» **Provided passage**:
_ _ _ _ _

In every encounter, Hiratsuka Niki is cheerful, with her sparkling eyes, childlike voice and caring demeanour.

On her project’s Facebook page, “1001 Portraits of the Goddess”, young people have praised, thanked and encouraged the 32-year-old Australian artist for her recent water color portraits of sexual abuse survivors in Vietnam. The realistic, humble paintings depict strong women wearing the traditional ao dai, each with their favorite flower pinned on their collars, as well as ethnic women in vivid traditional dresses.  

Hiratsuka Niki was a victim of sexual abuse as a child herself, and her project is inspiring thousands of Vietnamese women to speak out.

In Vietnam, at least 1,300 cases of sexual violence against children are reported each year, according to the United Nations. A report in 2014 by ActionAid also found that 87 percent of women in Hanoi and Ho Chi Minh City had been sexually harassed at least once.

In 2016, researchers at the Institute for Social Development Studies concluded that social prejudices against women and blaming the victims themselves had silenced most cases of sexual violence, especially if the victims belonged to vulnerable groups such as migrant women, people with disabilities, sex workers and people with HIV.

To speak up in this country takes courage.

“I think there are layers of difficulties for Vietnamese women”, Niki told VnExpress International. “Virginity value, the face of the families, the widely recommended virtue to bear a burden and not make a big deal out of it.”

“It’s also a taboo in Australia, but here it really takes someone special,” the artist said.

After her childhood trauma, Niki experienced anxiety, fear and difficulties doing anything normal. She first spoke publicly about her childhood story at her solo exhibition last September in Sydney, which later drew a moved audience to come up to her and encourage her to do a portrait project.

“I kinda refer to some superhuman qualities within these women to step up on a social level and share their stories,” said Niki, explaining her “Goddess” concept. “It’s rare because you don’t actually see a lot of people standing up and sharing this. That’s the biggest challenge of my project.”

Having lived in Vietnam from 2009 to 2010, the artist was appalled by the real challenge when she came back to Vietnam to start her project this year. Roommates, friends and acquaintances simply told her to brush off the idea.

“There’s no way any Vietnamese women will share their stories with you,” said a friend, Niki recalled.

Encouraged by the first portrait, Niki knew the silence could be broken. The second woman, Lynn Nguyen, messaged the artist on Facebook after the first story. Lynn then inspired the third, fourth and fifth “Goddess” to follow.

“Niki was very gentle and nice and mindful,” Lynn told VnExpress International. “When we met up, she made sure there was nobody but me and her. I never felt that safe in my life.”

Niki has found 12 “Goddesses” in Vietnam and completed six portraits. From NGOs to acquaintances, and online fans to couchsurfing, the artist has discovered brave voices in the most unexpected places.

This December, Niki will exhibit her portraits at the Vietnam Women’s Museum. Almost halfway into her mission in Vietnam, the artist is eager to complete the rest of her project, even though it means creating 1,001 portraits.

_ _ _ _ _

» **Stated problem A**:
Answer these questions using the article about Hiratsuka Niki's portrait project:
(i) According to the United Nations, how many cases of sexual violence against children are reported in Vietnam each year?
(ii) How many portraits has Niki completed so far?
(iii) Where will Niki exhibit her portraits this December?

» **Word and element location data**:
_ _ _ _ _

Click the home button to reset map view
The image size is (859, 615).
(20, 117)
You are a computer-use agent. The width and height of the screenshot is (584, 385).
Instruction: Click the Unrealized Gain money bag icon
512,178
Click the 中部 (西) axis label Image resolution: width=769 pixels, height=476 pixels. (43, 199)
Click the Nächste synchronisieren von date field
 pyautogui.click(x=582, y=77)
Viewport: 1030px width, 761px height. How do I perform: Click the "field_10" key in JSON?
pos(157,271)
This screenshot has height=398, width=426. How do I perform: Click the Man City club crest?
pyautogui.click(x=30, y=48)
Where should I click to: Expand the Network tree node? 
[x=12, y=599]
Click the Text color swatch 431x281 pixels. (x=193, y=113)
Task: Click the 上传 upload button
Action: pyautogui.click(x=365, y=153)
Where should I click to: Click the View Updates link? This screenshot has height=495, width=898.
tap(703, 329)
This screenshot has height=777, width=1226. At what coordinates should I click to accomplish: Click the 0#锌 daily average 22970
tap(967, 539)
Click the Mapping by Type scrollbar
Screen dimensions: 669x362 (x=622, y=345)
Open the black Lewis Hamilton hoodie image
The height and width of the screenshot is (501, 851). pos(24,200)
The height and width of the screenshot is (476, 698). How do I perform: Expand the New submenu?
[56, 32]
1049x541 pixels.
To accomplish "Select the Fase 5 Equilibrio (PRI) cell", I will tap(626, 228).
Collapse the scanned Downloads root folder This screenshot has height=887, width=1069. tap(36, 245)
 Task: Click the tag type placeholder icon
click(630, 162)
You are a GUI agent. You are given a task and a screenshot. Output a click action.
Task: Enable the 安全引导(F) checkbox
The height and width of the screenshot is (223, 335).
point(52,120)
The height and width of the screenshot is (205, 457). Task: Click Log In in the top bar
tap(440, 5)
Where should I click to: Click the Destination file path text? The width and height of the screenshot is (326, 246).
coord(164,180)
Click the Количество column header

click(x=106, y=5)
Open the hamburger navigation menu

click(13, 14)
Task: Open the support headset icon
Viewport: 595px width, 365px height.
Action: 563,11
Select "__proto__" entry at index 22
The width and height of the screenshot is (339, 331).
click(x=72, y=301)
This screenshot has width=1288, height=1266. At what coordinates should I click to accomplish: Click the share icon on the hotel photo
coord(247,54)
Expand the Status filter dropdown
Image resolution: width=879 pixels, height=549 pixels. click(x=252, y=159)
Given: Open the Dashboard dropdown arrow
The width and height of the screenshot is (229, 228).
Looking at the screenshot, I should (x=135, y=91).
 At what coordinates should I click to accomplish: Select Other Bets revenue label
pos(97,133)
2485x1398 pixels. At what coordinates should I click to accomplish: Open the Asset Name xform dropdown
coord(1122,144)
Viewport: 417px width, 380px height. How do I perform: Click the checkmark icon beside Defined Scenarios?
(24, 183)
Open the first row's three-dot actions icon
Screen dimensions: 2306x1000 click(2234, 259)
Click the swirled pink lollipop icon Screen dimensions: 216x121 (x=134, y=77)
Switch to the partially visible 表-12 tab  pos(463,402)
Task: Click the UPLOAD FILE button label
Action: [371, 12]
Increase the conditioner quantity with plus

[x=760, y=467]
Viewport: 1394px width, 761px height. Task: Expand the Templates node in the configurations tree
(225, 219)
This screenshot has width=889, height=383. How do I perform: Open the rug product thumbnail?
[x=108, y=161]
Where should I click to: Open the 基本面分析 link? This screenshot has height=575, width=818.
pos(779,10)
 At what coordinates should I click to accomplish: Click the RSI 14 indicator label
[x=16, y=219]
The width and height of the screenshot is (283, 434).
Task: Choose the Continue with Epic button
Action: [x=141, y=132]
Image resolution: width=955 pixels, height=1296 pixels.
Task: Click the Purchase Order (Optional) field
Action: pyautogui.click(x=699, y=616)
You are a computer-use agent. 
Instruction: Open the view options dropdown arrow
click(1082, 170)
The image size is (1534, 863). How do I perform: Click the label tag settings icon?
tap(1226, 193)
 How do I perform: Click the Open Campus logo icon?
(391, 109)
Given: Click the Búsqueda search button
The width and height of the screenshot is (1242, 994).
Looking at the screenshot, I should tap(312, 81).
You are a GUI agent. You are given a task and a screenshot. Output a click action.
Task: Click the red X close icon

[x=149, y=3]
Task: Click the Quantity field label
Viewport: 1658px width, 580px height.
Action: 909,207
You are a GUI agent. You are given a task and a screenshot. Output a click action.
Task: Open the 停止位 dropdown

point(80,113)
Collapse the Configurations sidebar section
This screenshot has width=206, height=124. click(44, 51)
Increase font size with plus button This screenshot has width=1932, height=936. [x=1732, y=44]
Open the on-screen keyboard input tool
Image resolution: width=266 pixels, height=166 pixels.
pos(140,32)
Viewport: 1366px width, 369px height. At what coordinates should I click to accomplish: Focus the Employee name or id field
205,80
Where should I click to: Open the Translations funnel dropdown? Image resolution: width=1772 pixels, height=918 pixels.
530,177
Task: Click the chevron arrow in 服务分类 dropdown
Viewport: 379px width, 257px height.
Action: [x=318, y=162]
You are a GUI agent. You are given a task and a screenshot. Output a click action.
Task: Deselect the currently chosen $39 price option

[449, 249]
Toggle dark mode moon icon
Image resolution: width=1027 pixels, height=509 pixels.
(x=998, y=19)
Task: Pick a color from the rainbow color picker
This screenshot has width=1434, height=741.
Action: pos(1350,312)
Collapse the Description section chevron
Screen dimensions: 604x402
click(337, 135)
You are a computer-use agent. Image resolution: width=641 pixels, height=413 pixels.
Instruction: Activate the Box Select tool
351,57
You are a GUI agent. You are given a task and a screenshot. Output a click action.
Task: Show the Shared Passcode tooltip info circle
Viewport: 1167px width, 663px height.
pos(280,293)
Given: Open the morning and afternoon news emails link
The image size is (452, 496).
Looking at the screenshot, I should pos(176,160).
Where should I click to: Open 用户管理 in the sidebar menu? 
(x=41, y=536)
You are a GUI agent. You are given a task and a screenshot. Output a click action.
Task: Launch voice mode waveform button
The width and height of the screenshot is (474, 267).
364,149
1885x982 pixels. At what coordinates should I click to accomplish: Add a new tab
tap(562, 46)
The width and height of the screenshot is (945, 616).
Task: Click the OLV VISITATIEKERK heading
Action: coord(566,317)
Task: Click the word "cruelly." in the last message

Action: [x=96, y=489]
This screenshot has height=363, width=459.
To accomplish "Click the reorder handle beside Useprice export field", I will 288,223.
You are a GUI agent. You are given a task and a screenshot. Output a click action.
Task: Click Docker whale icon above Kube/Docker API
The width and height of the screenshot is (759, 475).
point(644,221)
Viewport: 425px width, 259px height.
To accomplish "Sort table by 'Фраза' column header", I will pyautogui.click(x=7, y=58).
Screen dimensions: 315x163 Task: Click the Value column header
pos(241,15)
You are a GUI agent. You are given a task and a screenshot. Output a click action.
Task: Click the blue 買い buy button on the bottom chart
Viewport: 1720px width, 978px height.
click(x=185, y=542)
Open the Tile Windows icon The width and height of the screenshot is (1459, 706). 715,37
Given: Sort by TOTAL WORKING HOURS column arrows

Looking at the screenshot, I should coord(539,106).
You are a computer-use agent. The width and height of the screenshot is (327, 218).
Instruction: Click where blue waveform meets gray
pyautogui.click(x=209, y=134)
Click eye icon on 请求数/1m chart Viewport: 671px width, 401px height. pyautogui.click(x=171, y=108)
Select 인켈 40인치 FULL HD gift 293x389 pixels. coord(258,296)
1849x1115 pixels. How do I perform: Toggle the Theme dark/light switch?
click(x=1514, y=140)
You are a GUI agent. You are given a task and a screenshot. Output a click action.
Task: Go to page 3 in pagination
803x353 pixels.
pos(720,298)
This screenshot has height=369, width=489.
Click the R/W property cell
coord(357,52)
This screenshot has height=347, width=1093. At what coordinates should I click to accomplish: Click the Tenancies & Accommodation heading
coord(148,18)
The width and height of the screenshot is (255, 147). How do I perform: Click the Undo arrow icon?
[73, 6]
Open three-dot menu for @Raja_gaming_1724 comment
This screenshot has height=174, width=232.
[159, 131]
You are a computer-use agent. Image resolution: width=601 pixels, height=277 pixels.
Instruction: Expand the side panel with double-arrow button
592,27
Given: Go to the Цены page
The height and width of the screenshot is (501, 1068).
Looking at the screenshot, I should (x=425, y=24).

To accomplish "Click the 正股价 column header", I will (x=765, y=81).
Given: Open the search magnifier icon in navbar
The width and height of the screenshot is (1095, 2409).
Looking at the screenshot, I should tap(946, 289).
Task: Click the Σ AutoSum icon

_ _ _ _ _

» **Stated problem B**:
Output the rows above from the line with "This screenshot has height=363, width=459." up to and including the line with "click(x=185, y=542)", keeping every line identical.

» **Answer A**:
(i) At least 1,300
(ii) Six
(iii) At the Vietnam Women's Museum

» **Answer B**:
This screenshot has height=363, width=459.
To accomplish "Click the reorder handle beside Useprice export field", I will 288,223.
You are a GUI agent. You are given a task and a screenshot. Output a click action.
Task: Click Docker whale icon above Kube/Docker API
The width and height of the screenshot is (759, 475).
point(644,221)
Viewport: 425px width, 259px height.
To accomplish "Sort table by 'Фраза' column header", I will pyautogui.click(x=7, y=58).
Screen dimensions: 315x163 Task: Click the Value column header
pos(241,15)
You are a GUI agent. You are given a task and a screenshot. Output a click action.
Task: Click the blue 買い buy button on the bottom chart
Viewport: 1720px width, 978px height.
click(x=185, y=542)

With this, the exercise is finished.